Japan's scandal-hit ruling party picks Shigeru Ishiba as next PM
Published 2:05 p.m. Sept. 27, 2024
Japan’s ruling party has elected Shigeru Ishiba as its new leader, positioning the former defence chief as Japan's next leader.
Nine candidates contested for leadership of the conservative Liberal Democratic Party (LDP) after Prime Minister Fumio Kishida announced last month that he would not stand for re-election.
Since the LDP has a parliamentary majority, its party chief will become prime minister and Ishiba is expected to be appointed to the role next week.
The change of guard comes at a turbulent time for the party, which has been rocked by scandals and internal conflicts that disbanded its once-powerful factions.
Ishiba, 67, led in most opinion polls, with this being his fifth and, he said, final bid to lead the LDP, which has ruled Japan for most of the post-war era.
The winner was decided by an internal party vote, rather than a public one. The race started with nine candidates before heading into a run-off between Ishiba and Sanae Takaichi, 63, who vied to become Japan’s first female leader.
Ishiba is in favour of allowing female emperors – a hugely controversial issue opposed by many LDP member and successive governments. His blunt candour and public criticism of Prime Minister Kishida – a rarity in Japanese politics – has rankled fellow party members while resonating with members of the public.
He is well-versed on the machinations of party politics as well as security policies. He offers a safe pair of hands and stability at a moment of flux within the LDP.

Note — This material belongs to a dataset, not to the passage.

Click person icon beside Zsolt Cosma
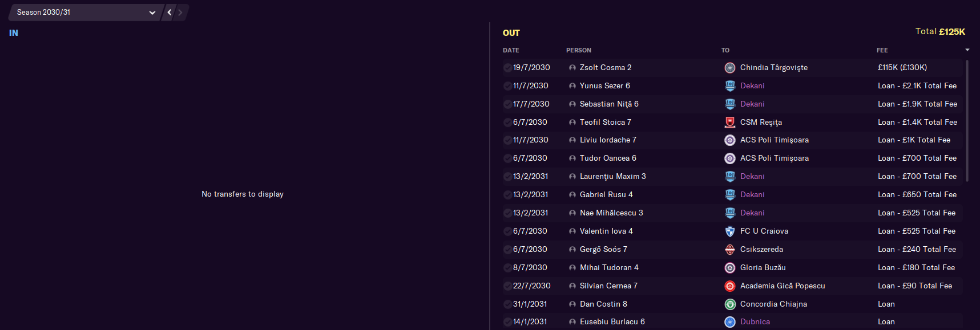The width and height of the screenshot is (980, 330). coord(572,68)
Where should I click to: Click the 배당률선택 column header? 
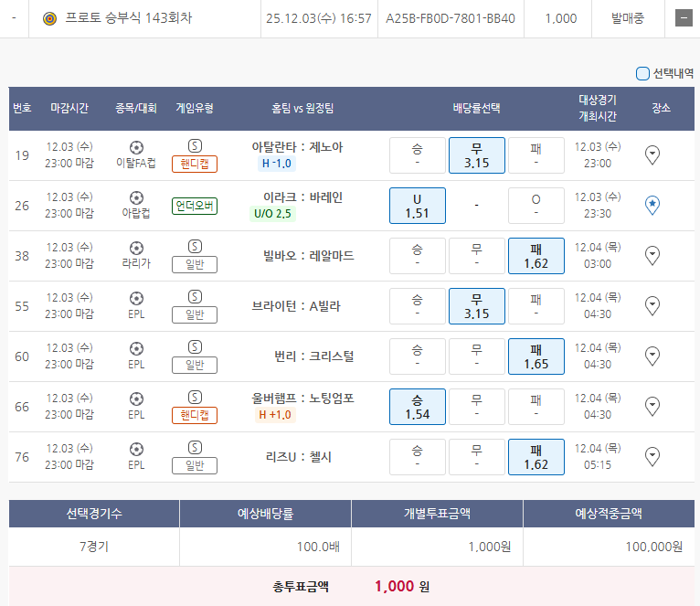[476, 108]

What he doesn’t offer is a fresh face for an organisation desperate to reinvent itself and regain public trust amid a stagnant economy, struggling households and a series of political scandals. His economic strategy includes boosting wages to counter rising prices.
He has said that he reads three books a day and that he prefers doing that instead of mingling with his party colleagues.
Takaichi, on the other hand, was one of two women vying for the LDP leadership, but was also among the more conservative of the candidates.
A close ally to late former prime minister Shinzo Abe, Takaichi's positions on women's issues are in line with the LDP's policy of having women serve in their traditional roles of being good mothers and wives.
She opposes legislation allowing women to retain their maiden name as well as allowing female emperors.
Consistent among the frontrunners, however, was a pledge to overhaul the LDP - which has held power almost continuously since it was formed in 1955 - in the face of public fury and plummeting approval ratings.
"In the upcoming presidential election, it's necessary to show the people that the Liberal Democratic Party will change," Kishida said at a press conference last month, when announcing his decision not to run for another term.
The LDP leadership contest is not just a race for the top job, but also an attempt to regain public trust that the party has haemorrhaged over the past few months amid a stagnant economy, struggling households and a series of political scandals.
Chief among these scandals are revelations regarding the extent of influence that Japan’s controversial Unification Church wields within the LDP, as well as suspicions that party factions underreported political funding over the course of several years.
The fallout from the political funding scandal led to the dissolution of five out of six factions in the LDP – factions that have long been the party’s backbone, and whose support is typically crucial to winning an LDP leadership election.
Perhaps more salient in the minds of the Japanese public, however, are the country's deepening economic woes.
In the wake of the Covid pandemic, average Japanese families have been feeling the pinch as they struggle with a weak yen, a stagnant economy and food prices that are soaring at the fastest rate in almost half a century.